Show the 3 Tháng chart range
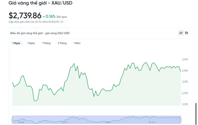The height and width of the screenshot is (125, 198). (x=62, y=43)
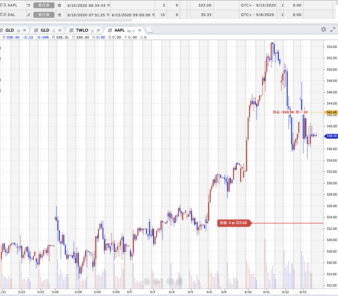Add a new chart tab
This screenshot has height=296, width=338.
(149, 30)
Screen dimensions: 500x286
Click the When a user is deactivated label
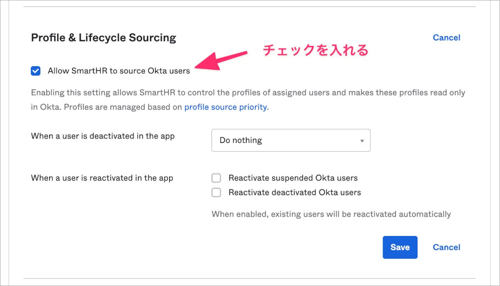coord(103,136)
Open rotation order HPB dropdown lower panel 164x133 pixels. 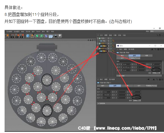tap(137, 101)
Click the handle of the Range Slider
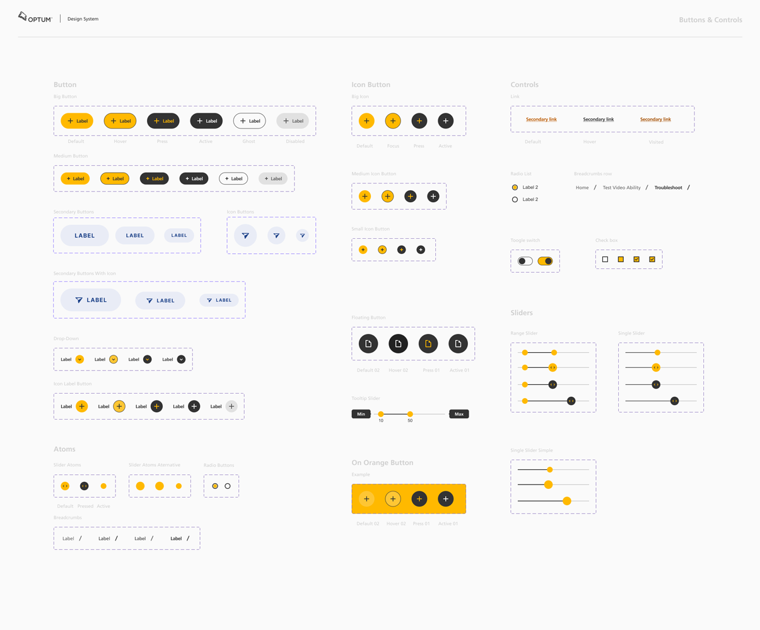 click(x=526, y=352)
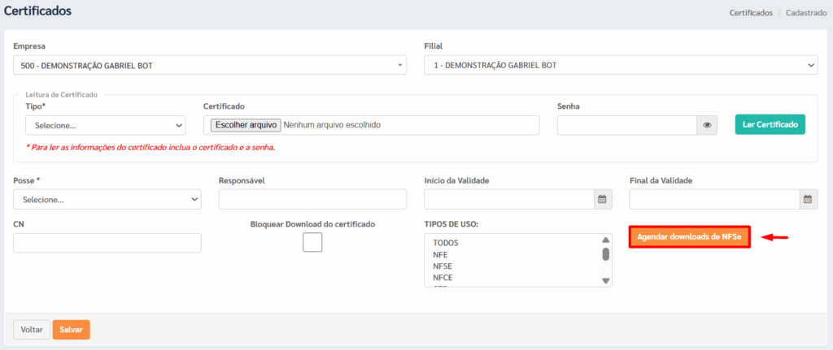
Task: Open the Início da Validade calendar icon
Action: [x=602, y=200]
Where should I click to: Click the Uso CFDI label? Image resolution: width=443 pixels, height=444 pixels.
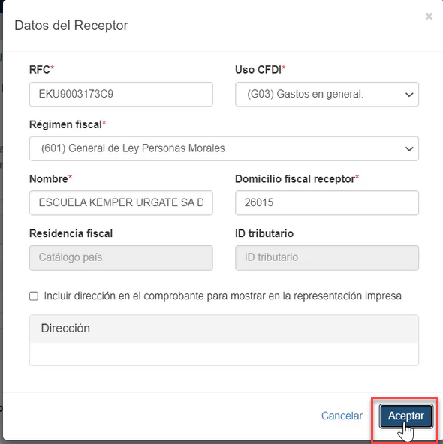260,69
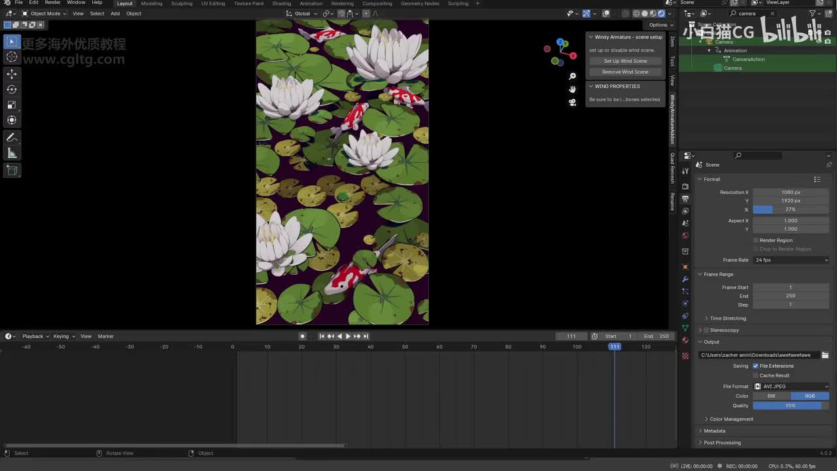The image size is (837, 471).
Task: Enable the Cache Result checkbox
Action: (756, 375)
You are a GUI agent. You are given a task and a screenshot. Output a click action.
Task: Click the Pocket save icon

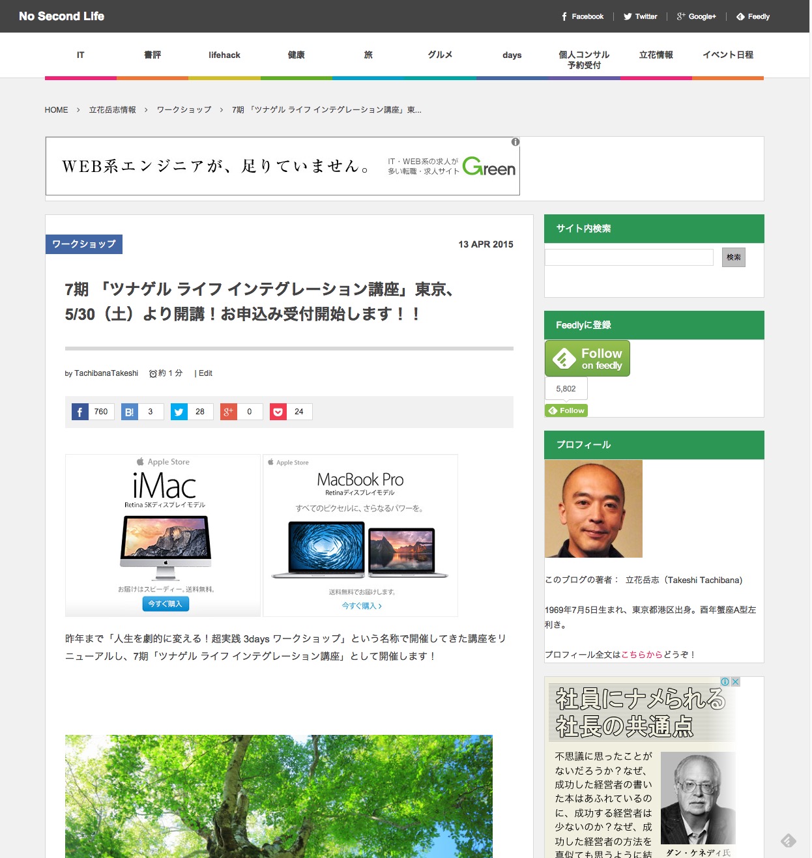[278, 412]
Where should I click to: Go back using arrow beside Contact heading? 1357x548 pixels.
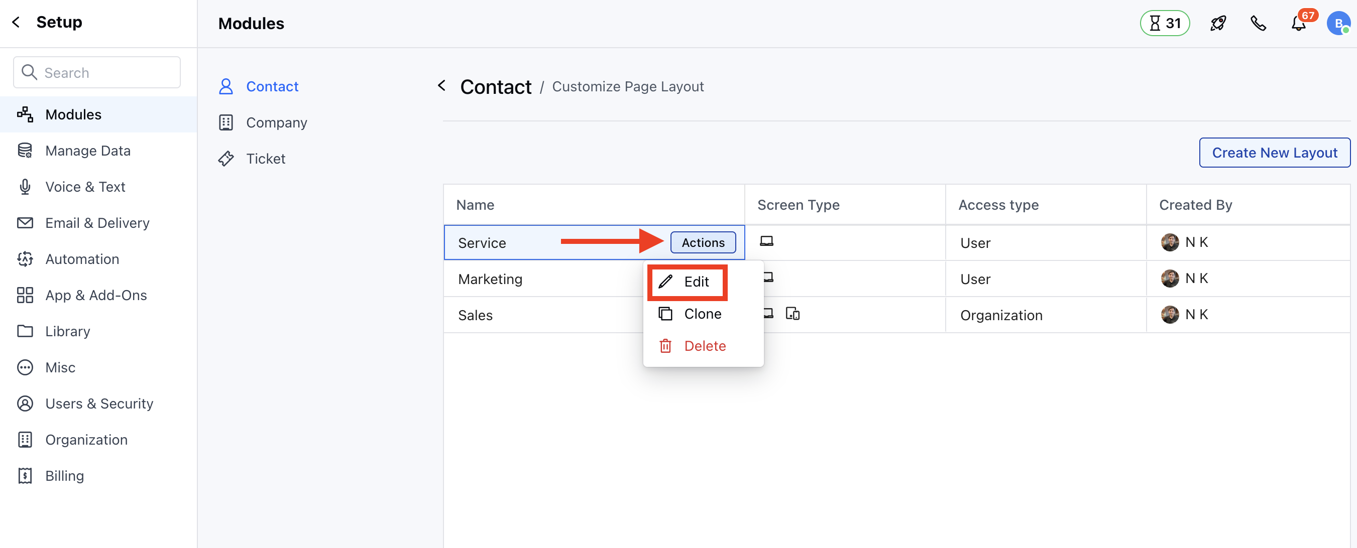[441, 85]
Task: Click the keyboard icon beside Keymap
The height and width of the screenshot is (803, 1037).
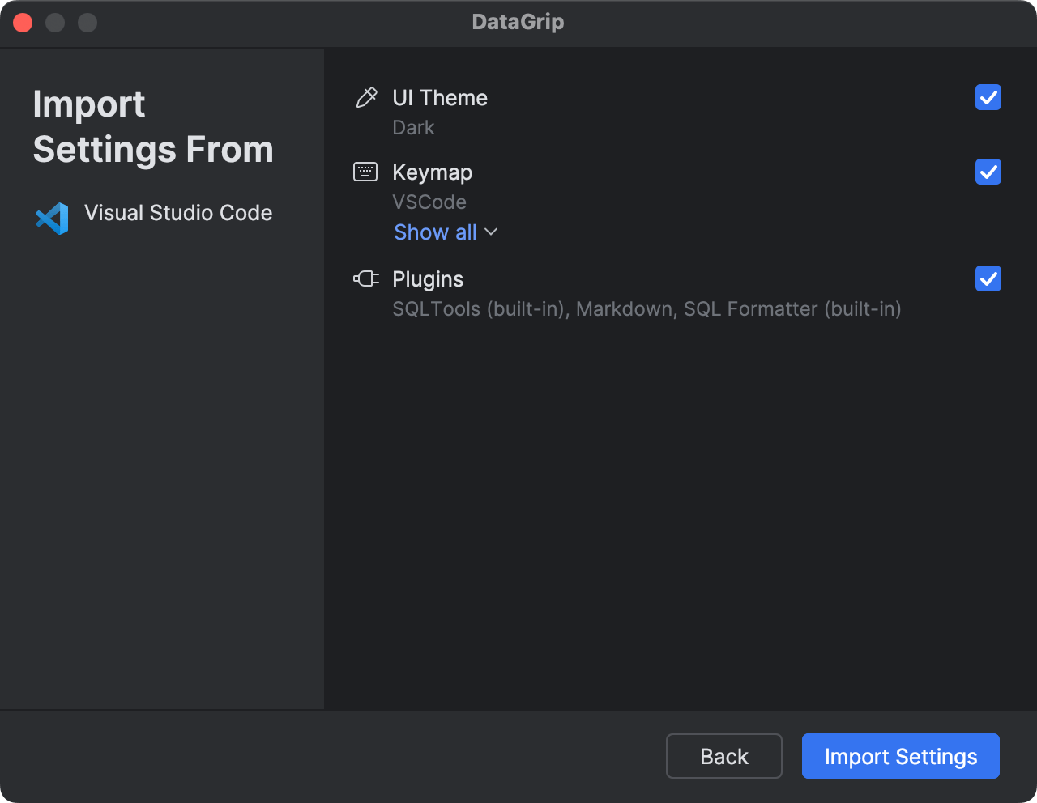Action: click(x=366, y=172)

**WHAT IS NEEDED:** In your output, include only the lines from the line containing "You are a GUI" through the last line of the material above, exactly as they appear, and leave out the pictures.

**ANSWER BOX:**
You are a GUI agent. You are given a task and a screenshot. Output a click action.
Task: Click the Pocket save icon

[278, 412]
Where should I click to: Go back using arrow beside Contact heading? 1357x548 pixels.
[441, 85]
Task: Click the keyboard icon beside Keymap
The height and width of the screenshot is (803, 1037).
Action: click(x=366, y=172)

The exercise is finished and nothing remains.